= WHAT THIS TASK INVOLVES =
Could you set down, word for word, the part of the Scream 4 review below starting with "(Note: This review" and going on through "Publishing, Inc., 2022."?

Craven remarked at the time that the most significant challenge with Scream 4’s script was finding a way to integrate the legacy characters with the newcomers. For their part, Sidney, Gale, and Dewey occupy a peripheral view as the teens are killed, only to become further entangled in the second and third acts. Still, it never feels like their movie, even if they’re the heroes by the end credits. Campbell’s protagonist has less of an arc this time around, even though her screen presence goes a long way to create that Scream feeling. What’s more, given the increasing popularity of horror among mainstream viewers, the teens demonstrate a heightened awareness of horror movie rules—practically every teen in the movie could keep up with Jamie Kennedy’s Randy. Even so, they cannot resist staying home alone, going outside to investigate a noise in the dark, or having a party with a killer on the loose. Somehow, their vast movie knowledge makes their reckless teen behavior seem even stupider. But the sheer violent nature of the scenes, especially those with Sidney in the last half-hour, make the sequel feel urgent, as though one of our favorite characters might not survive.

Scream 4’s critical reception was lukewarm to middling, and the box-office performance was even worse. During preproduction, Williamson sketched a loose narrative trajectory that would encompass a new trilogy. But since Scream 4 only managed to make $38 million in domestic grosses—less than half of what its predecessors made—Dimension resolved not to continue with the proposed trilogy. A decade later, James Vanderbilt and Guy Busick would take over as franchise writers, ignoring Williamson’s outline for Scream 5 and 6, for better or worse (by this critic’s estimation, worse). Scream 4 would also be the last franchise entry to include Craven, Williamson, and the Weinsteins. Craven succumbed to a brain tumor in 2015 at age 76, making Scream 4 his final directorial effort. Williamson would serve as executive producer on 2022’s “requel” Scream and its 2023 follow-up Scream VI. And the name Weinstein has become infamous the world over ever since the #MeToo movement exposed Harvey’s sex crimes, leading to his imprisonment for what will be the remainder of his life. Bob has kept out of the spotlight since his brother’s scandal. As a result, Scream 5 and the TV series (2015-2019) feel like fan fiction—a quality they cannot shake, even as they remain self-aware of their faux status. 

Although Scream 4 borders on a remake and attempts to be the same, only different, the writing is sharp, and the young cast is likable, particularly Culkin and Panettiere. It’s also ironic that the story is about the very thing that the Weinsteins wanted to avoid during the production of Scream 3—copycats. But unlike earlier sequels, the killers in Scream 4 have no issues with Maureen Prescott; instead, their motivations are entirely selfish and focused on virality. It’s an example followed by Tragedy Girls (2017), Spree (2020), and others about live-streamers who will kill for online attention and validation. So while Scream 4 boasts the series’ customary movie-within-a-movie (within-a-movie) tricks and self-reflexivity, it also holds a mirror up to its contemporary audience. Best of all, and most importantly, the sequel is thrilling and genuinely shocking at times—a feat not accomplished in any Scream movie since the original. It shows that, even in his 70s, Craven, the Guru of Gore and Sultan of Shock, still had a few tricks up his sleeve. 

(Note: This review was suggested and commissioned on Patreon and published on March 8, 2023.)


Bibliography:

Maroney, Padriac. It All Began with a Scream. BearManor Media, 2021.

Robb, Brian J. Screams and Nightmares: The Films of Wes Craven. Polaris Publishing, Inc., 2022.

Wooley, John. Wes Craven: The Man and His Nightmares. John Wiley and Sons, Inc., 2011.

= DATA FOR ANALYSIS =
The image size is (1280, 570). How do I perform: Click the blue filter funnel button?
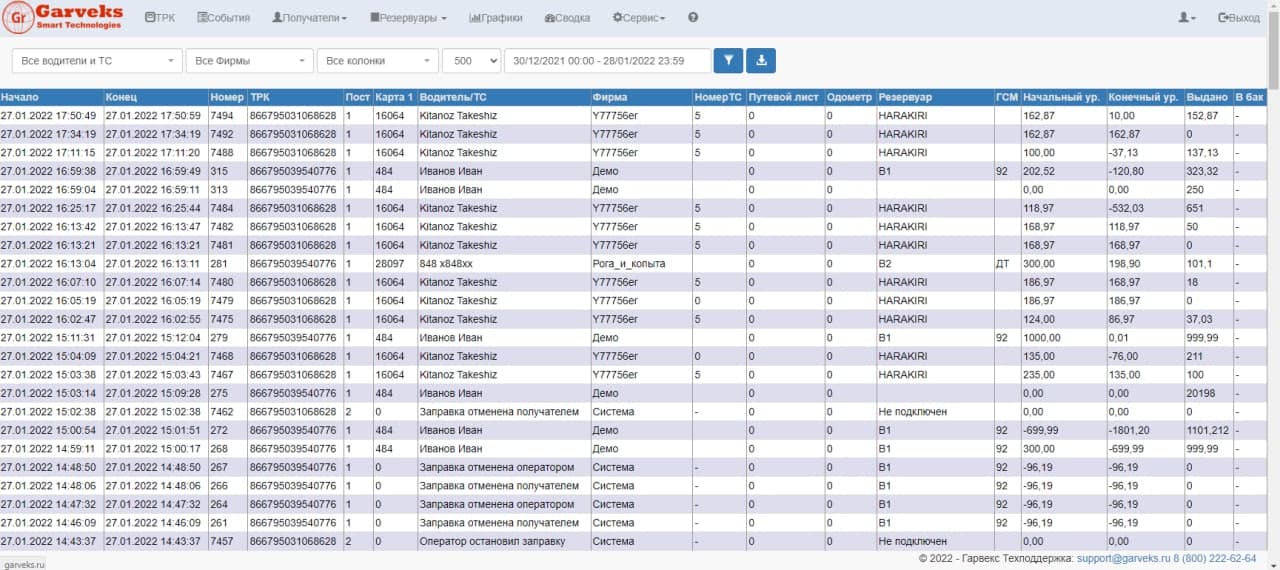click(x=728, y=61)
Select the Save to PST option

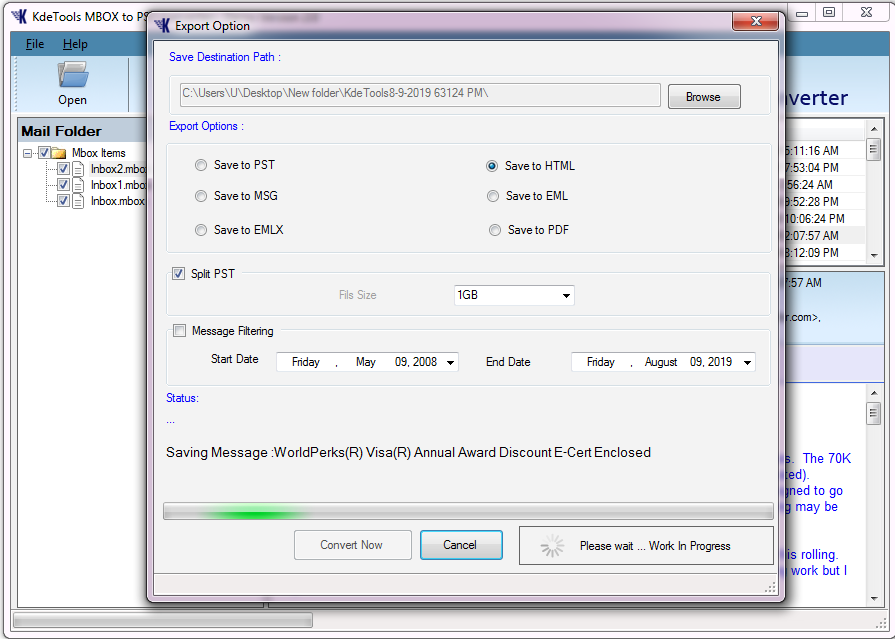[x=201, y=165]
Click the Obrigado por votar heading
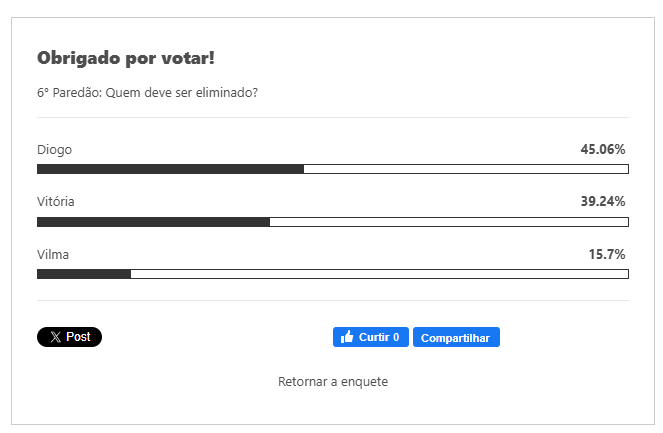 pos(126,58)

= RESULT BELOW =
(Note: This review was suggested and commissioned on Patreon and published on March 8, 2023.)


Bibliography:

Maroney, Padriac. It All Began with a Scream. BearManor Media, 2021.

Robb, Brian J. Screams and Nightmares: The Films of Wes Craven. Polaris Publishing, Inc., 2022.